The latest figures haven’t changed expectations that the RBA will pass on at least two more rate hikes in early 2023, particularly because the inflation rate remains too high.

The RBA wants a slowdown in consumer spending so that businesses would find it harder to pass on further price hikes, therefore reducing inflation back to its targets.

But it’s still a delicate balancing act because if household consumption slows too much it could tip the economy into a recession where economic growth starts to go backwards repeatedly.

“The risks for the household sector are pretty large,” Mr Pickering said.

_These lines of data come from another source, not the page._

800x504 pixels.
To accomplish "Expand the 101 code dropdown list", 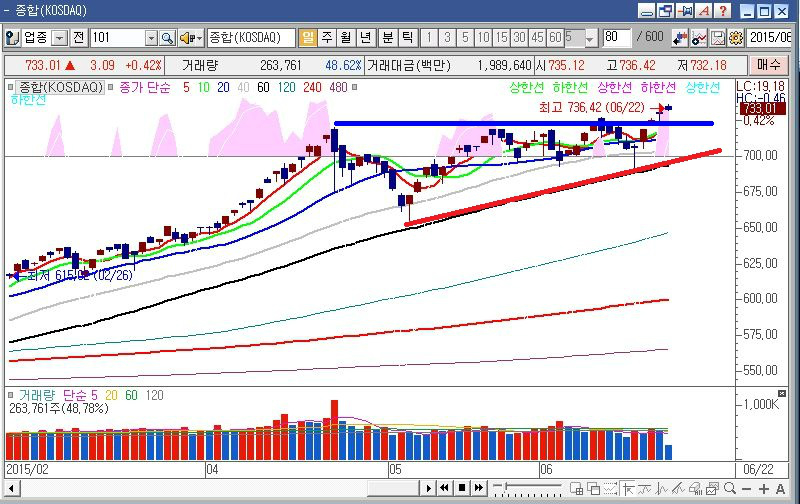I will (x=151, y=38).
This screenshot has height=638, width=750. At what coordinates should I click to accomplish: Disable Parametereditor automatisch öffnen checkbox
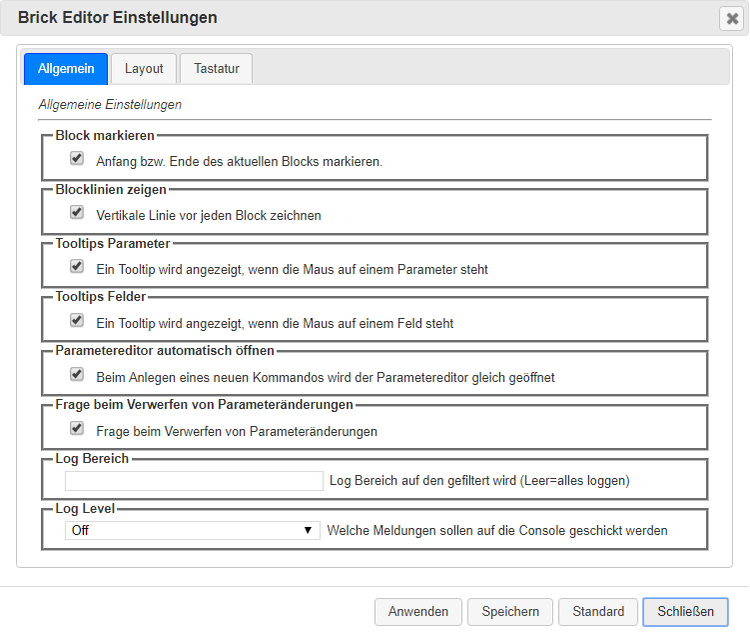click(76, 375)
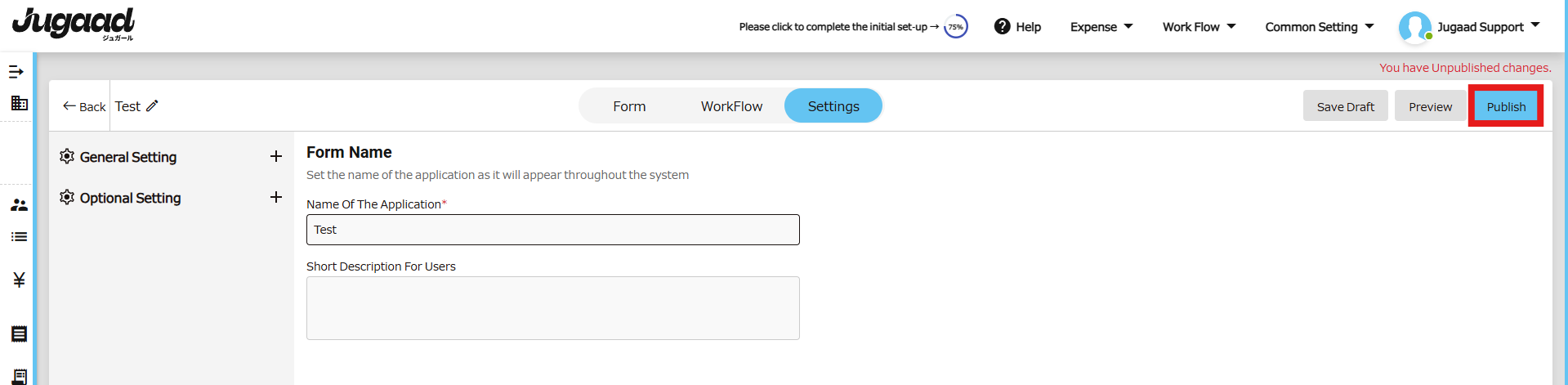Open the Common Setting dropdown

click(x=1320, y=27)
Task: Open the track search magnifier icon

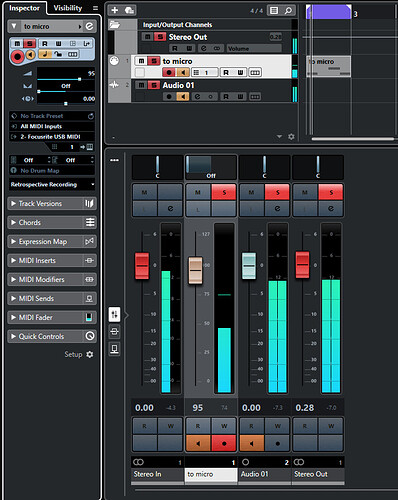Action: [288, 10]
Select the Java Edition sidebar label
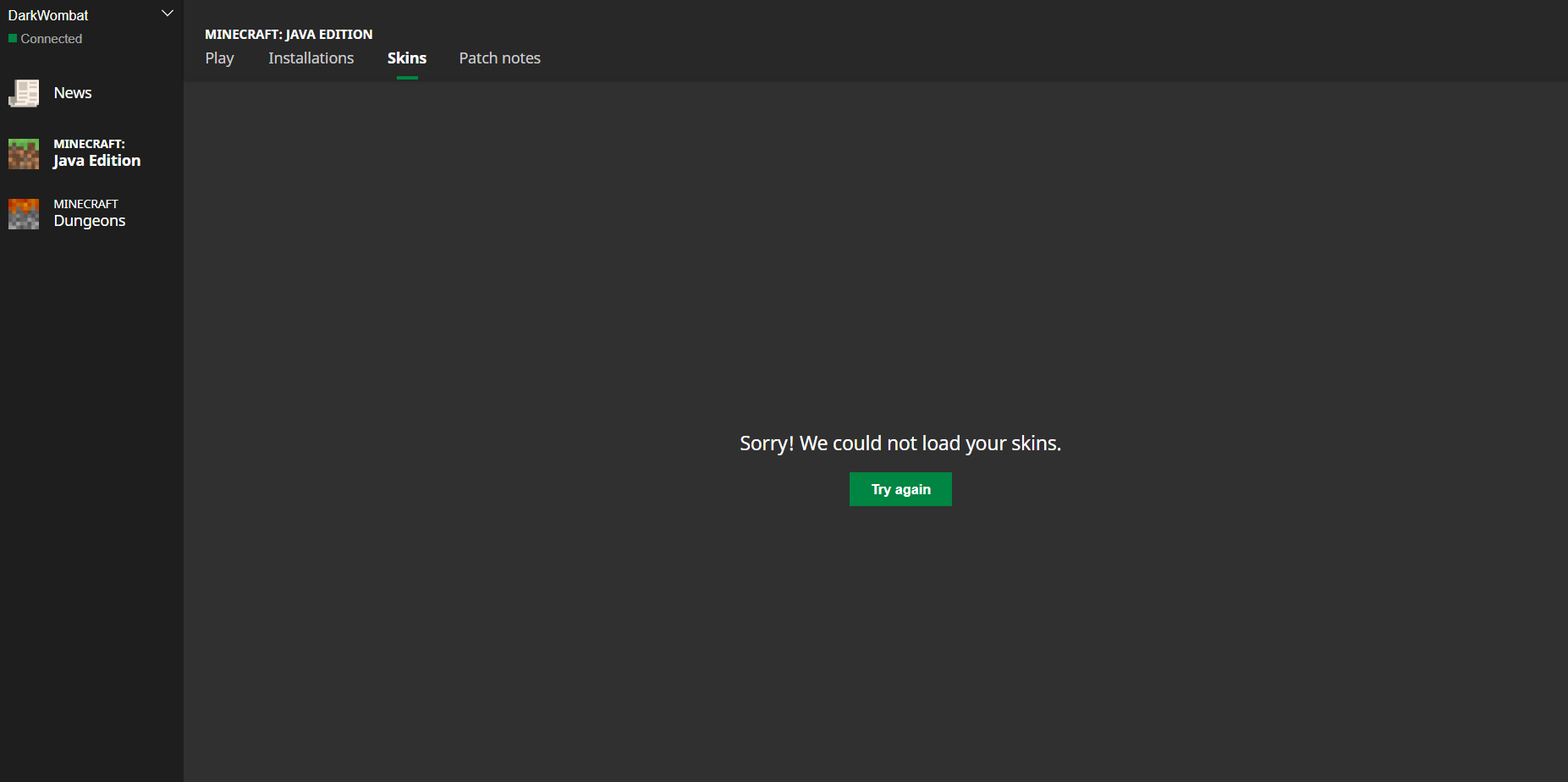 [x=96, y=161]
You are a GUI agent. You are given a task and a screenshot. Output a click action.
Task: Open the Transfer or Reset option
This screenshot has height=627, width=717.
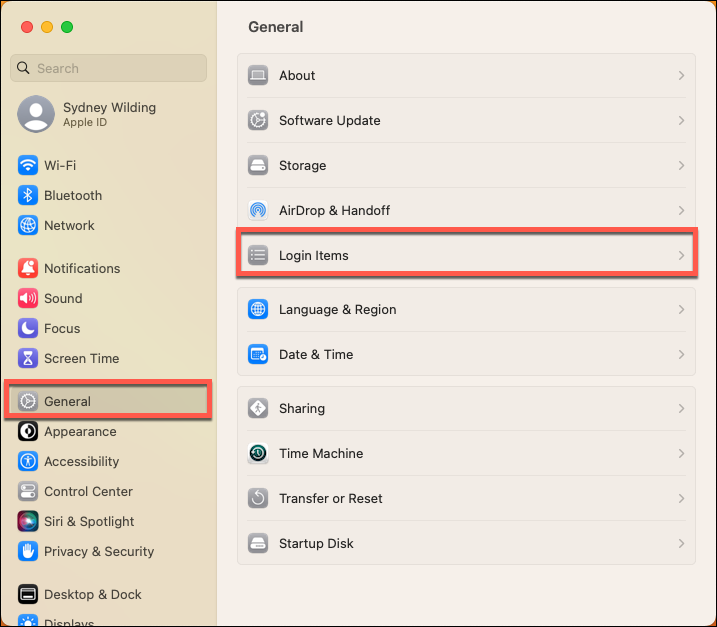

“You can come up with a scenario where household spending falls over, and the economy is left in a rough state.”

This is where immigration will be important, Mr Langcake said, because more people generally equals higher economic growth.

“Population growth makes it hard to get a recession unless there’s a big bang event,” he said.

Wednesday’s figures reveal that despite the large rise in tourism, the sector still has a long way to recover with sales still about 40 per cent below pre-pandemic levels.

“Exports of travel services were more than double levels of a year ago and the highest since March 2020, although still below normal levels,” Ms Murphy said.